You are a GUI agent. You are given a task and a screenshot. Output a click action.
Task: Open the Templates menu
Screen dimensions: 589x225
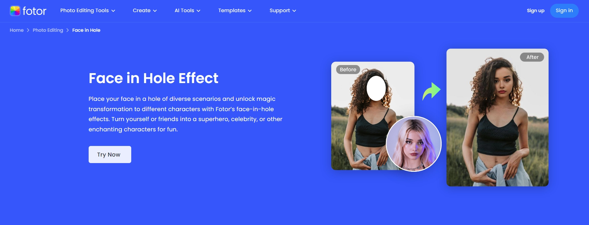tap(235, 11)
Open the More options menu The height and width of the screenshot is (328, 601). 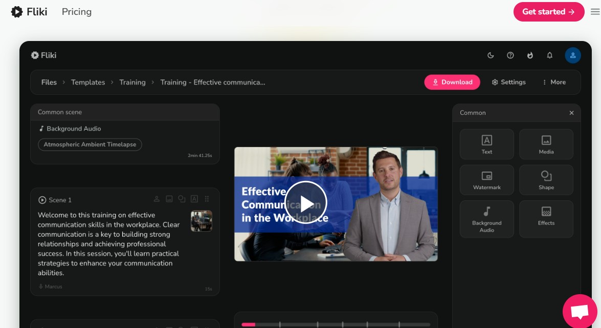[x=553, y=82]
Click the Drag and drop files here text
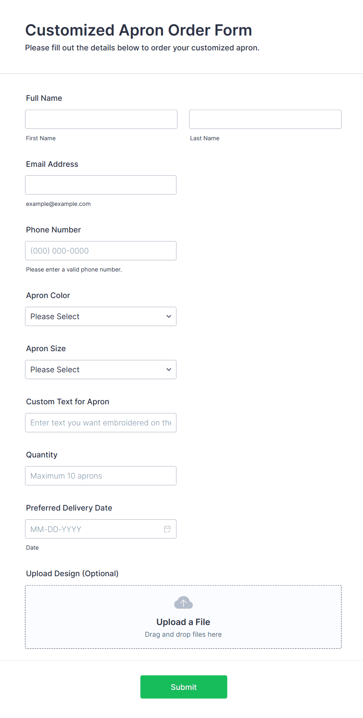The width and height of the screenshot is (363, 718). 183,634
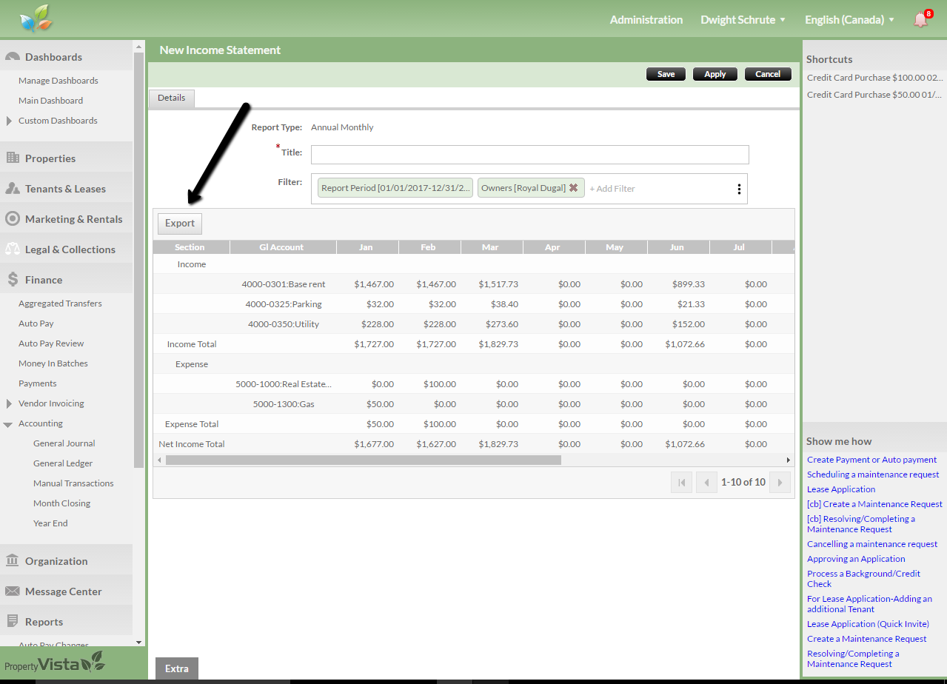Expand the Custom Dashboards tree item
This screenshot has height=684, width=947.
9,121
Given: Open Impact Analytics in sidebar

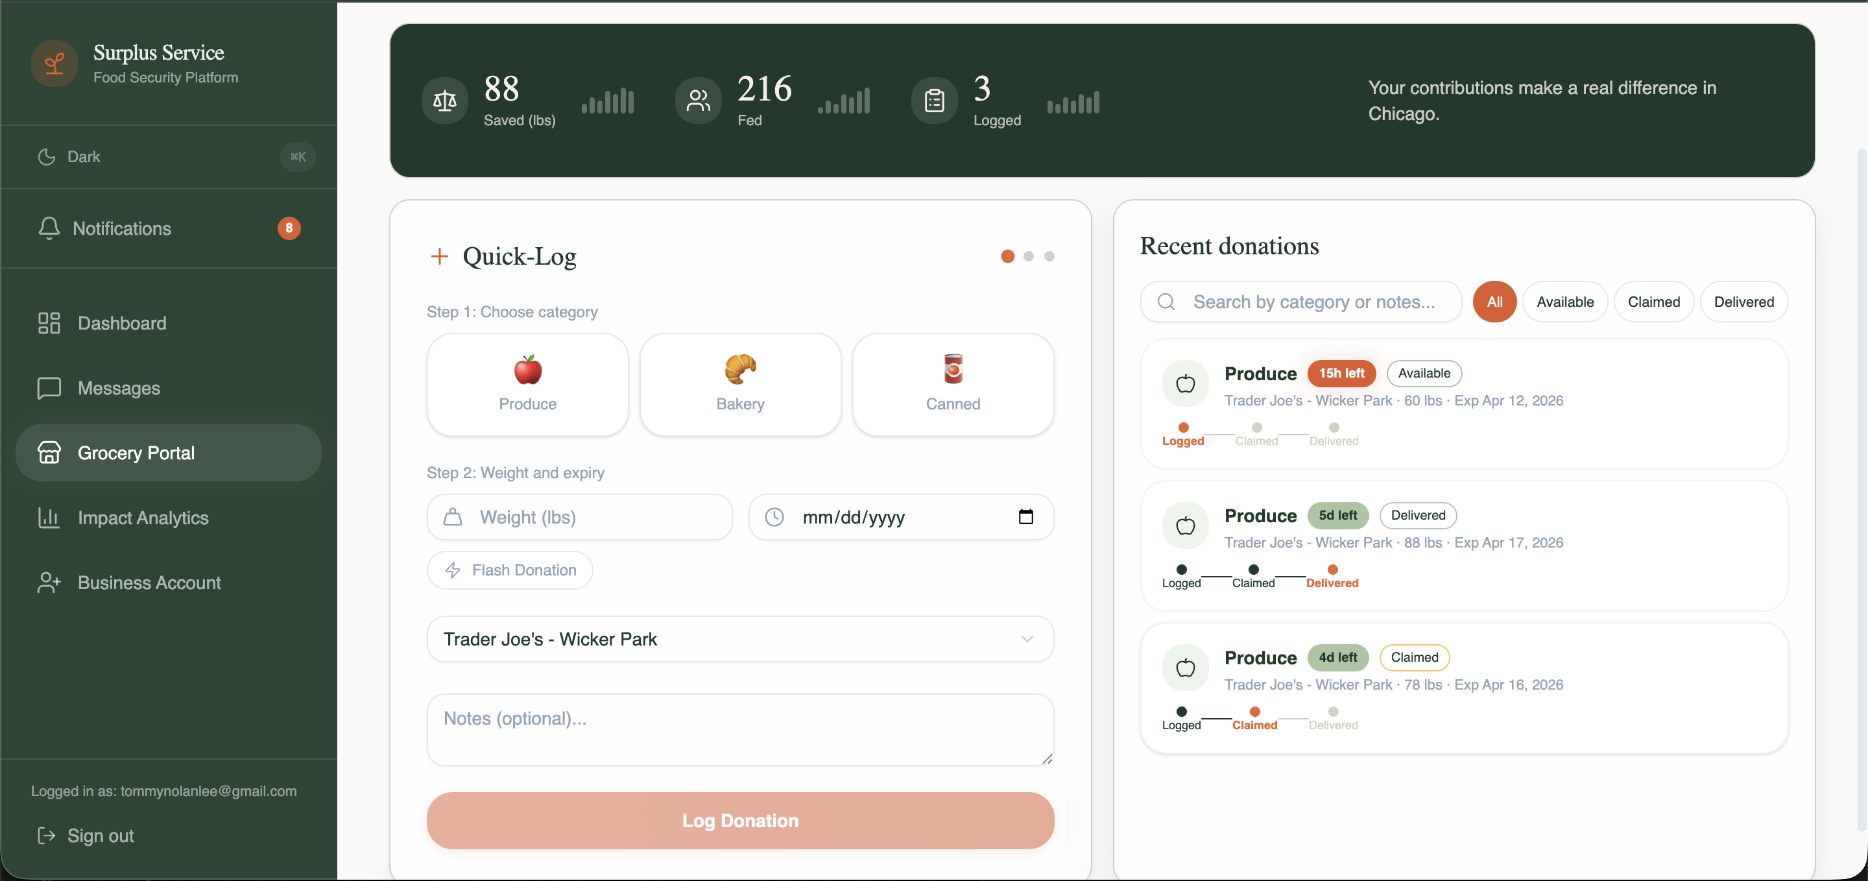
——————
* [What to work on]
Leaving out the pictures, return exactly the lines from the one that contains "Click the Drag and drop files here text" through the last line of the records above, inclusive.

* [Result of the task]
Click the Drag and drop files here text
The width and height of the screenshot is (363, 718). 183,634
Expand the Custom Dashboards tree item
This screenshot has height=684, width=947.
9,121
Given: Open Impact Analytics in sidebar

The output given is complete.